Work request — Please output exactly the lines that run from the line with "[Compartir en WhatsApp] (535, 1038)" through the final line of the data, inclusive, and nothing more.

= Beginning of Section =

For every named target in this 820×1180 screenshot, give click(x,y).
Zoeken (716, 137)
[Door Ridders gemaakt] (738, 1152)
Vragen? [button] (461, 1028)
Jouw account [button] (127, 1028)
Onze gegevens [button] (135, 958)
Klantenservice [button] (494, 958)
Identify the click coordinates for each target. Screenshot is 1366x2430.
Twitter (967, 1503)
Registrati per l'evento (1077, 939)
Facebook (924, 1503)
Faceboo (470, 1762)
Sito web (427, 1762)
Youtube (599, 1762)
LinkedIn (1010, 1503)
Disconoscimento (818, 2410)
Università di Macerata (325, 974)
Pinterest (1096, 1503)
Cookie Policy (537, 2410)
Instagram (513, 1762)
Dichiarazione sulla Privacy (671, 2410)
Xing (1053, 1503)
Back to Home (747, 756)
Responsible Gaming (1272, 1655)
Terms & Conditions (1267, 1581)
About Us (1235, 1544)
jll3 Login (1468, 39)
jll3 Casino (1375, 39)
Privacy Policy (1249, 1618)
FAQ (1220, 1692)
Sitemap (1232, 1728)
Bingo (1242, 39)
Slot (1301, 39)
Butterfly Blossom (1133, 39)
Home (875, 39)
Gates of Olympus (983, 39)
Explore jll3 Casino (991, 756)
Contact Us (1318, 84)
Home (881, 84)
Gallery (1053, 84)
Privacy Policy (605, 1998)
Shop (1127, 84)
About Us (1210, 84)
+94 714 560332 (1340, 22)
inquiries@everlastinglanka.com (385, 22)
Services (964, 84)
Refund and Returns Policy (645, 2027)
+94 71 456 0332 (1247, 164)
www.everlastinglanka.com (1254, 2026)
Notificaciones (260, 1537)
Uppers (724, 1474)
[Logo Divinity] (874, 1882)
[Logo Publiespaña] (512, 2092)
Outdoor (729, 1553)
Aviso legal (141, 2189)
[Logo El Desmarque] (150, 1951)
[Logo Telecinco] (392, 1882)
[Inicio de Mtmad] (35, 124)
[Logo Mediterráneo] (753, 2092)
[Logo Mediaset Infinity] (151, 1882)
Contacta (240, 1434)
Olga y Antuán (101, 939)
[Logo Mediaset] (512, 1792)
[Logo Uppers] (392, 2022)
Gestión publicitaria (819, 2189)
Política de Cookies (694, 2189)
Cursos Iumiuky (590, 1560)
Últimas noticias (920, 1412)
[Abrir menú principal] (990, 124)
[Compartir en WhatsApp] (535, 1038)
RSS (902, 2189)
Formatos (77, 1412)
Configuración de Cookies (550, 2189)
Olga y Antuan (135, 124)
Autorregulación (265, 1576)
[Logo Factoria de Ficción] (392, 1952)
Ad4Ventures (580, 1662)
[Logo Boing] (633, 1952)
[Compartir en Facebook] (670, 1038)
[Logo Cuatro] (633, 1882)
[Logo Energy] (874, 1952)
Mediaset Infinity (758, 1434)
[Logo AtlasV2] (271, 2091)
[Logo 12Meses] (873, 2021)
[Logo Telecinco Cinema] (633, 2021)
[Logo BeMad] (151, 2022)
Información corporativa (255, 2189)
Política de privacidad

= End of Section =

Written solution —
[Compartir en WhatsApp] (535, 1038)
RSS (902, 2189)
Formatos (77, 1412)
Configuración de Cookies (550, 2189)
Olga y Antuan (135, 124)
Autorregulación (265, 1576)
[Logo Factoria de Ficción] (392, 1952)
Ad4Ventures (580, 1662)
[Logo Boing] (633, 1952)
[Compartir en Facebook] (670, 1038)
[Logo Cuatro] (633, 1882)
[Logo Energy] (874, 1952)
Mediaset Infinity (758, 1434)
[Logo AtlasV2] (271, 2091)
[Logo 12Meses] (873, 2021)
[Logo Telecinco Cinema] (633, 2021)
[Logo BeMad] (151, 2022)
Información corporativa (255, 2189)
Política de privacidad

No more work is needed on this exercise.